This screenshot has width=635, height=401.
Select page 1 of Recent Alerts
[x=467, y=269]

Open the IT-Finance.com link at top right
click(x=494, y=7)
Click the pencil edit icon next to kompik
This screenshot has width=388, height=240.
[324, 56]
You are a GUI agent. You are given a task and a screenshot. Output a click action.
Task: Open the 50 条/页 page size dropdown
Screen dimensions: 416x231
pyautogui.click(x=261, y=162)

==

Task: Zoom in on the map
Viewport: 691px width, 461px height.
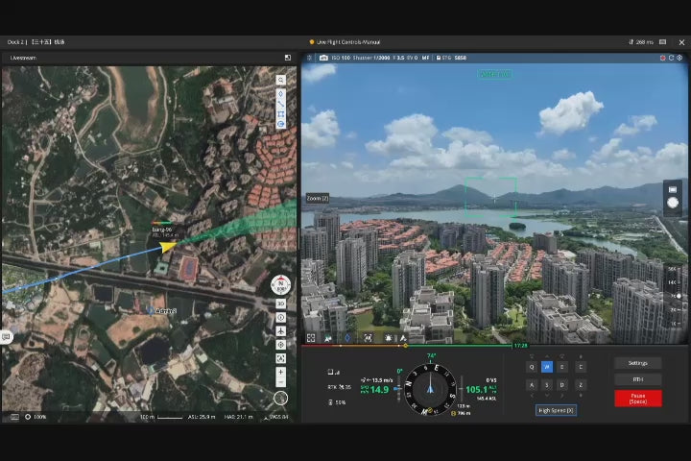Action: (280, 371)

* * *

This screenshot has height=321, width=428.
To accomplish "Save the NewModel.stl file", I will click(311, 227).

Work instruction: In the listing above, find the line with "This screenshot has width=635, height=401." and the line with "Task: Open the 50 条/页 page size dropdown", then print exactly those two lines and every line between them, and nothing more.

Answer to this problem:
This screenshot has width=635, height=401.
Select page 1 of Recent Alerts
[x=467, y=269]

Open the IT-Finance.com link at top right
click(x=494, y=7)
Click the pencil edit icon next to kompik
This screenshot has width=388, height=240.
[324, 56]
You are a GUI agent. You are given a task and a screenshot. Output a click action.
Task: Open the 50 条/页 page size dropdown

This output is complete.